= The Miller's Daughter (1905 film) =

1905 American silent film

Full film

The Miller's Daughter is a 1905 American silent film produced by Edison Manufacturing Company. Edison employees Wallace McCutcheon and Edwin S. Porter are generally credited as directors. The film is based on the melodrama Hazel Kirke by Steele MacKaye.

==Plot==
In the original play, Hazel Kirke, daughter of miller Dunstan Kirke, is expected to marry Aaron Rodney because he rescued their mill from insolvency. She instead marries Arthur Carrington, Lord Travers against her father's wishes. Carrington's mother also disapproves, and tells Hazel the marriage is illegal because her son is already married. Despondent, Hazel tries to drown herself, but Carrington rescues her.

In Porter's adaptation, Carringford is a sophisticated urbanite and Rodney is a simple farmer. Both court Hazel, but she plans to marry Carringford against her father's wishes. On the wedding day, Carrington's real wife appears with proof they are married. Hazel is disowned and goes to live in the city slums. She tries to make a living sewing, but her sewing machine is repossessed. She returns home to beg forgiveness but is again rejected by her father. She plans to commit suicide in the millrace, but Rodney saves her.
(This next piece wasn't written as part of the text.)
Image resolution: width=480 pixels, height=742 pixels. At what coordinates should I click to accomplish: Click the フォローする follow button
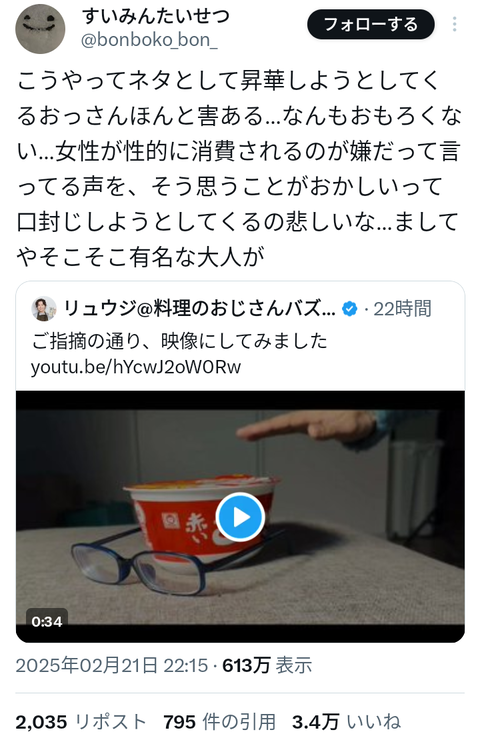[371, 24]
After she marries and has a baby, she goes to her father with his new grandchild, and he forgives her.

Film historian Charles Musser writes of Porter's adaptation, "[Hazel] must learn the role of the dutiful daughter, wife, and mother. The father assumes a godlike role. The change in title from the woman's name to her designated relationship to her father corresponds to this essential repositioning."